What this task involves:
Give back exactly the lines of the material below that start at the line containing "Instruction: Open Vender" and end at the line containing "Task: Select the gray color square in title", and no others.
(Source material)
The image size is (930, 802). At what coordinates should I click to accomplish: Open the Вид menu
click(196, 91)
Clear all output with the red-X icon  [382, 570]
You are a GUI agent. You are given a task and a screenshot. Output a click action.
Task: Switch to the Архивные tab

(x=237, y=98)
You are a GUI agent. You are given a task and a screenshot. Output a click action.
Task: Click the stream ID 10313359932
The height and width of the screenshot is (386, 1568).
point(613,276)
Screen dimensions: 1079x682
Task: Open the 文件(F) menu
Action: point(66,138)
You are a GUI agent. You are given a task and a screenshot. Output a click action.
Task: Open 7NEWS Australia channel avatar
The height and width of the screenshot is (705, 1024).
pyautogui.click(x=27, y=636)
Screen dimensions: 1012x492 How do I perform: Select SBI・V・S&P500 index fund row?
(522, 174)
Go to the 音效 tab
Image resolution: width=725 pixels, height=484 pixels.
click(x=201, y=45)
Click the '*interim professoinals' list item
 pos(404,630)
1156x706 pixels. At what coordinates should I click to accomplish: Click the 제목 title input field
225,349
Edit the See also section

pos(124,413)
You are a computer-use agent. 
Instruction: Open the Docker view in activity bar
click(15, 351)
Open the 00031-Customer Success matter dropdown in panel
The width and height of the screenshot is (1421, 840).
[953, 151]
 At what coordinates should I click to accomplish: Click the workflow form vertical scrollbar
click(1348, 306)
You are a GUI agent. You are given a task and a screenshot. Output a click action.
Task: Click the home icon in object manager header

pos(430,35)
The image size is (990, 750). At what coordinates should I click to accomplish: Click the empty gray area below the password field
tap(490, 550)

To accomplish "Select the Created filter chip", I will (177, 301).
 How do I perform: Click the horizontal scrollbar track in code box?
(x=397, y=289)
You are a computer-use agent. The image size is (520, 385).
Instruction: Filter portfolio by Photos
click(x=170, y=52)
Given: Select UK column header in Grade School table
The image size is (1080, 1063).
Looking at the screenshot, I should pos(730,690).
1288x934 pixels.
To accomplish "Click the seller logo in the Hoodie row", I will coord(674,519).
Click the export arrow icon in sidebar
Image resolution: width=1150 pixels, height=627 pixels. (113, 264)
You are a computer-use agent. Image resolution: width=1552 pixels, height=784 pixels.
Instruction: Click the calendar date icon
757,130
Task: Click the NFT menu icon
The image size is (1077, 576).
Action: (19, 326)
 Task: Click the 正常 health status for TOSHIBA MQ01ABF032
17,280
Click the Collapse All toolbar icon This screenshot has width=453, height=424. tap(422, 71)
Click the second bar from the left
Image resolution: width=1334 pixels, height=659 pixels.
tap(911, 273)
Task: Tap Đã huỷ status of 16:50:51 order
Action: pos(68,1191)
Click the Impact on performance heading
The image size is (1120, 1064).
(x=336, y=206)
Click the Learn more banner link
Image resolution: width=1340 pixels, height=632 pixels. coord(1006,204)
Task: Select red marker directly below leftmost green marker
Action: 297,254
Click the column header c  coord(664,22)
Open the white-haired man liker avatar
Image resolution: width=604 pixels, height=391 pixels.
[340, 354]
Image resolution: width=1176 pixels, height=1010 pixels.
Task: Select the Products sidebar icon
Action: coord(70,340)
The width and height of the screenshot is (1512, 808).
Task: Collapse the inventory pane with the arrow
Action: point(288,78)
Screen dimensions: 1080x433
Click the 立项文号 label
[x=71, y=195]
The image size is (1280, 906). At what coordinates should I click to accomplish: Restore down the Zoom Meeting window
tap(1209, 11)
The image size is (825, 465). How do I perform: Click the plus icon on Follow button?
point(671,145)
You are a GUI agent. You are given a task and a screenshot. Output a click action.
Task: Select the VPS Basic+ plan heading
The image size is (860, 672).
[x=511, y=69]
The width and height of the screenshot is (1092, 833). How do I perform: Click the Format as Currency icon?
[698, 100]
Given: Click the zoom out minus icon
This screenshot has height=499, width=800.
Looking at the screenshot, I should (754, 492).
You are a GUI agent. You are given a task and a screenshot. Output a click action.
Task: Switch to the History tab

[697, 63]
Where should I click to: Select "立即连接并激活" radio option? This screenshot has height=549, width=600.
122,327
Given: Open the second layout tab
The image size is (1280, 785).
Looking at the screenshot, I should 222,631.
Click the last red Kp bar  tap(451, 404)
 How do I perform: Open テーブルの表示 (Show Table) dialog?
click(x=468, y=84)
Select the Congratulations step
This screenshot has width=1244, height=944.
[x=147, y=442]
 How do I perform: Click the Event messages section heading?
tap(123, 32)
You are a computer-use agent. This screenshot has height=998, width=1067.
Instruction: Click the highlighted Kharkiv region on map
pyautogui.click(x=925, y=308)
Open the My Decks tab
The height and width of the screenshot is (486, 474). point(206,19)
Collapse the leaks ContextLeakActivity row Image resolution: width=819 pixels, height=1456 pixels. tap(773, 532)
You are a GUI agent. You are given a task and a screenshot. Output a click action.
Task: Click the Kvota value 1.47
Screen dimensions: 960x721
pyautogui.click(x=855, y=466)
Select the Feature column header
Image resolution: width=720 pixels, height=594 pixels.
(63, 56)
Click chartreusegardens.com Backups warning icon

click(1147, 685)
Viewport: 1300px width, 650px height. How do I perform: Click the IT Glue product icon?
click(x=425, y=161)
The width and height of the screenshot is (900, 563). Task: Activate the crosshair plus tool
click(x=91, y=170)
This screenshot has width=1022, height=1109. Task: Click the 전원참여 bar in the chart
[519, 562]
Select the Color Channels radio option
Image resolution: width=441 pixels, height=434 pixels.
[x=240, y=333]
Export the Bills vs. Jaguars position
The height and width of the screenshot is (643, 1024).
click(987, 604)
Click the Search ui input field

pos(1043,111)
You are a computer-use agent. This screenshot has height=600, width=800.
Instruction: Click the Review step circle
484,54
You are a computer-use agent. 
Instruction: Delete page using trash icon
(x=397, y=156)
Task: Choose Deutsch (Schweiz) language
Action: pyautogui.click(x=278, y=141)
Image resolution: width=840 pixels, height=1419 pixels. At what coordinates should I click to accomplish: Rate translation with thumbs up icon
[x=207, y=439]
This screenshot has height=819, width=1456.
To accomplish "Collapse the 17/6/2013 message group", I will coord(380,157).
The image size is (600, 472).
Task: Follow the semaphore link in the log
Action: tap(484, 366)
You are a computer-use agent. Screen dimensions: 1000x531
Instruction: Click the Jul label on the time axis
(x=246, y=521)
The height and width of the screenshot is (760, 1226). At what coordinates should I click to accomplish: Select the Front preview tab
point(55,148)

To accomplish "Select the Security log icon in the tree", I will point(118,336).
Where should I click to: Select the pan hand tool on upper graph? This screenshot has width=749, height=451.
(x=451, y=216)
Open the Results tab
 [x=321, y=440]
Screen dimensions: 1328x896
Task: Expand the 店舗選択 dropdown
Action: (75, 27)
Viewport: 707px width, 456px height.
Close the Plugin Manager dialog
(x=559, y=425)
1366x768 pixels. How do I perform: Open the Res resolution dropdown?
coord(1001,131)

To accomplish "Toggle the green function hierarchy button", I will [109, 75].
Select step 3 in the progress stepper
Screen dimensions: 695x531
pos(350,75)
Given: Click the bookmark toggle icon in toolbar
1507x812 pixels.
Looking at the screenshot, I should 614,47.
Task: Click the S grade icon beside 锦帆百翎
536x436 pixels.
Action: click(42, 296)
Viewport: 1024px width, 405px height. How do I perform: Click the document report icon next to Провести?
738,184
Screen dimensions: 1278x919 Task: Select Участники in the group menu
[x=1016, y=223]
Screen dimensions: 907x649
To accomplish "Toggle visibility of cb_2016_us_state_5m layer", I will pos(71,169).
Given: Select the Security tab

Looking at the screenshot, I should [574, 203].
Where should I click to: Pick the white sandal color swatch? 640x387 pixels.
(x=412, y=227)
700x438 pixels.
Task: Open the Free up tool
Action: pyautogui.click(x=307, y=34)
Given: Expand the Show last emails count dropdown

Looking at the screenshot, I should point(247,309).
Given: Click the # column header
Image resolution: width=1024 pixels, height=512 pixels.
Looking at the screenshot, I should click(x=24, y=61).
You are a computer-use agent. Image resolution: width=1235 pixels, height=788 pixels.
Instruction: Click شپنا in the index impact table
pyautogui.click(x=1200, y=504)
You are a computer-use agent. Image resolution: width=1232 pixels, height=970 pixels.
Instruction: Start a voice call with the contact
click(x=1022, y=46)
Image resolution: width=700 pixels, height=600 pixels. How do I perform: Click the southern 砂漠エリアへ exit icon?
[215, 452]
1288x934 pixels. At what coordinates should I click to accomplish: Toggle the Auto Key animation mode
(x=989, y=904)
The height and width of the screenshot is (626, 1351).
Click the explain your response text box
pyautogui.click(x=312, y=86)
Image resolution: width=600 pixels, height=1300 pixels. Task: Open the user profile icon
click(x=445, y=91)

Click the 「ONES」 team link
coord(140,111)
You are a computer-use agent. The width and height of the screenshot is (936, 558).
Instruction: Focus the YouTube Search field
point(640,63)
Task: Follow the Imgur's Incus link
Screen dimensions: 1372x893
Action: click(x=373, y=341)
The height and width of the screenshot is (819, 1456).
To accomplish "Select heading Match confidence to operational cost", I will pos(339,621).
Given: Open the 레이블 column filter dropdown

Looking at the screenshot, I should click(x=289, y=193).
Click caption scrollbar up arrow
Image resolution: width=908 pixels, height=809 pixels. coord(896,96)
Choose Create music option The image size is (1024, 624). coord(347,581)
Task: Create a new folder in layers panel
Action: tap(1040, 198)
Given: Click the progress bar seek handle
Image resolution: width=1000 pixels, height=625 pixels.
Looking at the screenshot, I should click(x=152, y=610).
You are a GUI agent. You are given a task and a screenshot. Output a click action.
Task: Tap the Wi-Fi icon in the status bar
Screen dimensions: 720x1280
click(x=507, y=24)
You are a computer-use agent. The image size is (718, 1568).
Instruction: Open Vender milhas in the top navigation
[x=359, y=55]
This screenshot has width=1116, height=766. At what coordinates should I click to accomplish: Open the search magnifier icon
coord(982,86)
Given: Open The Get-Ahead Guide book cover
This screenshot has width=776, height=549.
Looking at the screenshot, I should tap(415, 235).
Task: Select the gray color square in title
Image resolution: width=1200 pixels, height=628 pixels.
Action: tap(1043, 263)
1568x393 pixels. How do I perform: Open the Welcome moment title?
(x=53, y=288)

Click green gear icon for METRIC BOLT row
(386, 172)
(End Source material)
Response to the exercise:
Instruction: Open Vender milhas in the top navigation
[x=359, y=55]
This screenshot has width=1116, height=766. At what coordinates should I click to accomplish: Open the search magnifier icon
coord(982,86)
Given: Open The Get-Ahead Guide book cover
This screenshot has width=776, height=549.
Looking at the screenshot, I should tap(415, 235).
Task: Select the gray color square in title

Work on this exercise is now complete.